For the material that follows, list every line containing the word "click".

→ **DATA FOR PROCESSING**
= Beginning of Section =

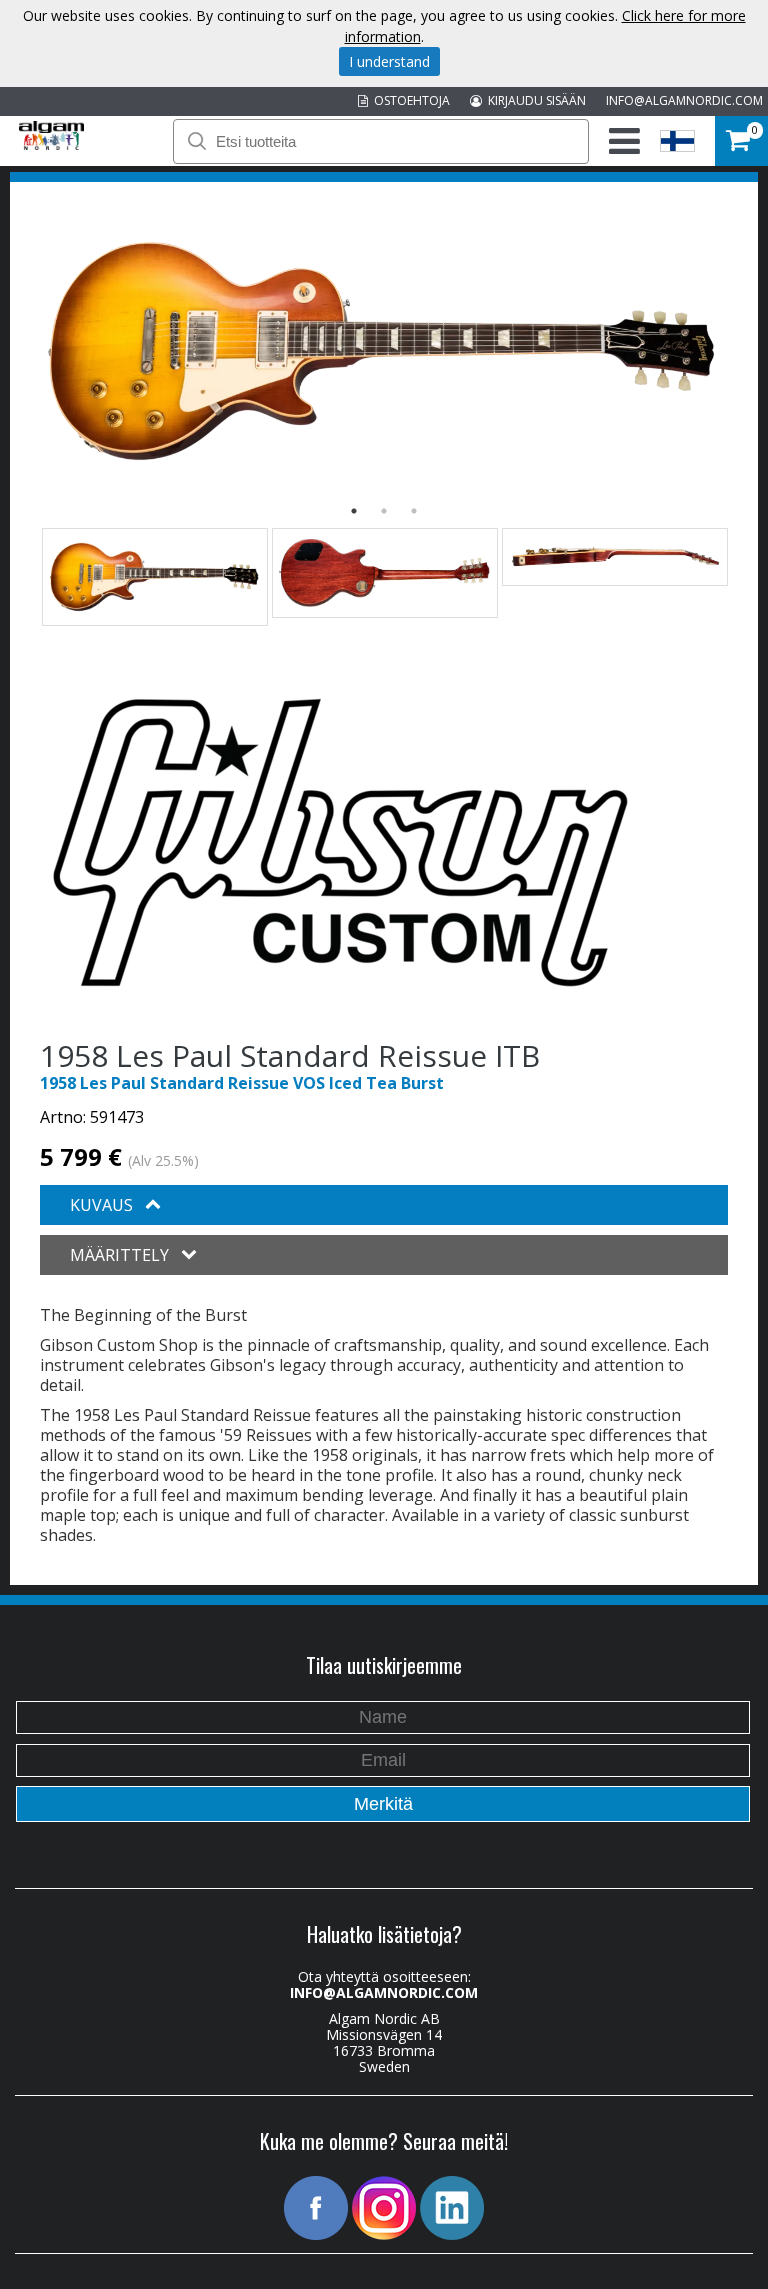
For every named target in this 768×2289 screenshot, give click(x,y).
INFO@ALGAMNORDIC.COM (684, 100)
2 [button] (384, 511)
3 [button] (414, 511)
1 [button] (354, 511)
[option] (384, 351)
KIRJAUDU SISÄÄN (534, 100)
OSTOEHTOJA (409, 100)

= End of Section =
= Beginning of Section =

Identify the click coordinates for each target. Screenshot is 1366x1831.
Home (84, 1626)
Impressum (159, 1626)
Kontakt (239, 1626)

= End of Section =

→ **YOUR SOLUTION**
For every named target in this 768×2289 screenshot, give click(x,y).
Identify the click coordinates for each target. Screenshot is 1366x1831.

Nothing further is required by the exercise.